## BRIEF
Update the entries below by replacing "serial monitor" with "serial plotter" wherever it occurs. Leave everything else as it is.

## RECORD EXTRACTS

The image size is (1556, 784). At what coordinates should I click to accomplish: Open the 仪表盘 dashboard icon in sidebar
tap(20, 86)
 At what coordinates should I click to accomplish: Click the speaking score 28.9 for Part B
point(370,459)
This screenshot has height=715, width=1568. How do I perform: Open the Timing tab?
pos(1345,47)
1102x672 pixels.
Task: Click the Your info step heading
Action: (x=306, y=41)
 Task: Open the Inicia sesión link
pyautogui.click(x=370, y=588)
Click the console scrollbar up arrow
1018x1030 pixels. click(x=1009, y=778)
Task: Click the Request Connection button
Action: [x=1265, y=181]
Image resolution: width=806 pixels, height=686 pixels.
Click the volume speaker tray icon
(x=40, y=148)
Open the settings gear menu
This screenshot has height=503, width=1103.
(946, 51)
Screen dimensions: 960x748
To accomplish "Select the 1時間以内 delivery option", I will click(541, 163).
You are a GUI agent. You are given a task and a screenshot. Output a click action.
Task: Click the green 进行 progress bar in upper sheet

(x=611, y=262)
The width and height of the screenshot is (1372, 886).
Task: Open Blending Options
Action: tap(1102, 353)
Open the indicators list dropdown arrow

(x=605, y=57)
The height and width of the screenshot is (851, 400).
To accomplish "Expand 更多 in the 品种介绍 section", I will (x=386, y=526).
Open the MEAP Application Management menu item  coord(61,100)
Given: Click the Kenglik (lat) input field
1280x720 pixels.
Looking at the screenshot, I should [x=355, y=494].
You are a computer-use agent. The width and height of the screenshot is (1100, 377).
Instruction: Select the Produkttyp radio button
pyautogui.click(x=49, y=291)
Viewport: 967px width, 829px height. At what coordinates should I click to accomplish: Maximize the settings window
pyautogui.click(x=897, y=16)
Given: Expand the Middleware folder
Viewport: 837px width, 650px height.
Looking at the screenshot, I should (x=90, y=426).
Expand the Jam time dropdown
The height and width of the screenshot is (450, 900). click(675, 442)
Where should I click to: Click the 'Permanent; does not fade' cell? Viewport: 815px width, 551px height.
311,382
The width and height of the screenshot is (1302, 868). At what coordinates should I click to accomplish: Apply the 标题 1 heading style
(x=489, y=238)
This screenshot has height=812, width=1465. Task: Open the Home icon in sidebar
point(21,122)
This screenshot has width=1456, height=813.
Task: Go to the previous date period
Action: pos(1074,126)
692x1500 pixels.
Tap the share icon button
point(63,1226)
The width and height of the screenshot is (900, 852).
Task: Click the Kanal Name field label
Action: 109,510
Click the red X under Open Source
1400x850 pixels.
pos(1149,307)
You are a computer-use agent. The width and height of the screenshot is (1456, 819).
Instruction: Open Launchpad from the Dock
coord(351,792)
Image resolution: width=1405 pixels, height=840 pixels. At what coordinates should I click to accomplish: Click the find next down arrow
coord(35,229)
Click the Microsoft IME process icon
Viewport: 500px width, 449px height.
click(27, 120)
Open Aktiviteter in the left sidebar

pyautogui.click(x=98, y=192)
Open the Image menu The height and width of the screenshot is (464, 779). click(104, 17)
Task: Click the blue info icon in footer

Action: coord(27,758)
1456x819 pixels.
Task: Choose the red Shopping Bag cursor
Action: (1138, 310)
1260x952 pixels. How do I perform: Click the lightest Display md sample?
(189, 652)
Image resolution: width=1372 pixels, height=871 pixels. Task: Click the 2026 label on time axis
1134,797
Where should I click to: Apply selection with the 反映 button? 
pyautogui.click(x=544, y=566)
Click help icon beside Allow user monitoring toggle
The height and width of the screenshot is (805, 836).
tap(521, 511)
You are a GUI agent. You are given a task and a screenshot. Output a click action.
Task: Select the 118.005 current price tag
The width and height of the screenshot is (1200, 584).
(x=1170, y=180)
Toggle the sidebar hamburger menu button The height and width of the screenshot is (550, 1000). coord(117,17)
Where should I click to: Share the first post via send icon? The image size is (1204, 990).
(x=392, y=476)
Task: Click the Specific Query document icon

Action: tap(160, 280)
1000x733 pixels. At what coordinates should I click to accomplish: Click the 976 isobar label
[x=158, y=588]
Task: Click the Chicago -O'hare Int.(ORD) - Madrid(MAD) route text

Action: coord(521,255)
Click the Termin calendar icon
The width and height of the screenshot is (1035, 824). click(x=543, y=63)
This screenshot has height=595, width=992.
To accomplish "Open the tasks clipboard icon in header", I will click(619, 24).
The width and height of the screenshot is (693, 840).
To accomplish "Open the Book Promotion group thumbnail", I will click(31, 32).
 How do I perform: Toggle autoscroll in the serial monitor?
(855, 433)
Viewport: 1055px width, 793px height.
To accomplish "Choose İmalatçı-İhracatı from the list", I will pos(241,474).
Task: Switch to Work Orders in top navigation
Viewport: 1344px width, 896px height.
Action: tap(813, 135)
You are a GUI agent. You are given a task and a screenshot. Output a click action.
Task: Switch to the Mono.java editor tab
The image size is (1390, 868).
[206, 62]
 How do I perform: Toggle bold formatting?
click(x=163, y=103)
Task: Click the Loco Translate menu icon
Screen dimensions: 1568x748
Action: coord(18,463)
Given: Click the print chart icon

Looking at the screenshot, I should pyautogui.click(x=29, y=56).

## WRITTEN SOLUTION
The image size is (1556, 784). At what coordinates should I click to accomplish: Open the 仪表盘 dashboard icon in sidebar
tap(20, 86)
 At what coordinates should I click to accomplish: Click the speaking score 28.9 for Part B
point(370,459)
This screenshot has height=715, width=1568. How do I perform: Open the Timing tab?
pos(1345,47)
1102x672 pixels.
Task: Click the Your info step heading
Action: (x=306, y=41)
 Task: Open the Inicia sesión link
pyautogui.click(x=370, y=588)
Click the console scrollbar up arrow
1018x1030 pixels. click(x=1009, y=778)
Task: Click the Request Connection button
Action: [x=1265, y=181]
Image resolution: width=806 pixels, height=686 pixels.
Click the volume speaker tray icon
(x=40, y=148)
Open the settings gear menu
This screenshot has height=503, width=1103.
(946, 51)
Screen dimensions: 960x748
To accomplish "Select the 1時間以内 delivery option", I will click(541, 163).
You are a GUI agent. You are given a task and a screenshot. Output a click action.
Task: Click the green 进行 progress bar in upper sheet

(x=611, y=262)
The width and height of the screenshot is (1372, 886).
Task: Open Blending Options
Action: tap(1102, 353)
Open the indicators list dropdown arrow

(x=605, y=57)
The height and width of the screenshot is (851, 400).
To accomplish "Expand 更多 in the 品种介绍 section", I will (x=386, y=526).
Open the MEAP Application Management menu item  coord(61,100)
Given: Click the Kenglik (lat) input field
1280x720 pixels.
Looking at the screenshot, I should [x=355, y=494].
You are a computer-use agent. The width and height of the screenshot is (1100, 377).
Instruction: Select the Produkttyp radio button
pyautogui.click(x=49, y=291)
Viewport: 967px width, 829px height. At what coordinates should I click to accomplish: Maximize the settings window
pyautogui.click(x=897, y=16)
Given: Expand the Middleware folder
Viewport: 837px width, 650px height.
Looking at the screenshot, I should (x=90, y=426).
Expand the Jam time dropdown
The height and width of the screenshot is (450, 900). click(675, 442)
Where should I click to: Click the 'Permanent; does not fade' cell? Viewport: 815px width, 551px height.
311,382
The width and height of the screenshot is (1302, 868). At what coordinates should I click to accomplish: Apply the 标题 1 heading style
(x=489, y=238)
This screenshot has height=812, width=1465. Task: Open the Home icon in sidebar
point(21,122)
This screenshot has width=1456, height=813.
Task: Go to the previous date period
Action: pos(1074,126)
692x1500 pixels.
Tap the share icon button
point(63,1226)
The width and height of the screenshot is (900, 852).
Task: Click the Kanal Name field label
Action: 109,510
Click the red X under Open Source
1400x850 pixels.
pos(1149,307)
You are a computer-use agent. The width and height of the screenshot is (1456, 819).
Instruction: Open Launchpad from the Dock
coord(351,792)
Image resolution: width=1405 pixels, height=840 pixels. At what coordinates should I click to accomplish: Click the find next down arrow
coord(35,229)
Click the Microsoft IME process icon
Viewport: 500px width, 449px height.
click(27, 120)
Open Aktiviteter in the left sidebar

pyautogui.click(x=98, y=192)
Open the Image menu The height and width of the screenshot is (464, 779). click(104, 17)
Task: Click the blue info icon in footer

Action: coord(27,758)
1456x819 pixels.
Task: Choose the red Shopping Bag cursor
Action: (1138, 310)
1260x952 pixels. How do I perform: Click the lightest Display md sample?
(189, 652)
Image resolution: width=1372 pixels, height=871 pixels. Task: Click the 2026 label on time axis
1134,797
Where should I click to: Apply selection with the 反映 button? 
pyautogui.click(x=544, y=566)
Click help icon beside Allow user monitoring toggle
The height and width of the screenshot is (805, 836).
tap(521, 511)
You are a GUI agent. You are given a task and a screenshot. Output a click action.
Task: Select the 118.005 current price tag
The width and height of the screenshot is (1200, 584).
(x=1170, y=180)
Toggle the sidebar hamburger menu button The height and width of the screenshot is (550, 1000). coord(117,17)
Where should I click to: Share the first post via send icon? The image size is (1204, 990).
(x=392, y=476)
Task: Click the Specific Query document icon

Action: tap(160, 280)
1000x733 pixels. At what coordinates should I click to accomplish: Click the 976 isobar label
[x=158, y=588]
Task: Click the Chicago -O'hare Int.(ORD) - Madrid(MAD) route text

Action: coord(521,255)
Click the Termin calendar icon
The width and height of the screenshot is (1035, 824). click(x=543, y=63)
This screenshot has height=595, width=992.
To accomplish "Open the tasks clipboard icon in header", I will click(619, 24).
The width and height of the screenshot is (693, 840).
To accomplish "Open the Book Promotion group thumbnail", I will click(31, 32).
 How do I perform: Toggle autoscroll in the serial plotter?
(855, 433)
Viewport: 1055px width, 793px height.
To accomplish "Choose İmalatçı-İhracatı from the list", I will pos(241,474).
Task: Switch to Work Orders in top navigation
Viewport: 1344px width, 896px height.
Action: tap(813, 135)
You are a GUI agent. You are given a task and a screenshot. Output a click action.
Task: Switch to the Mono.java editor tab
The image size is (1390, 868).
[206, 62]
 How do I perform: Toggle bold formatting?
click(x=163, y=103)
Task: Click the Loco Translate menu icon
Screen dimensions: 1568x748
Action: coord(18,463)
Given: Click the print chart icon

Looking at the screenshot, I should pyautogui.click(x=29, y=56).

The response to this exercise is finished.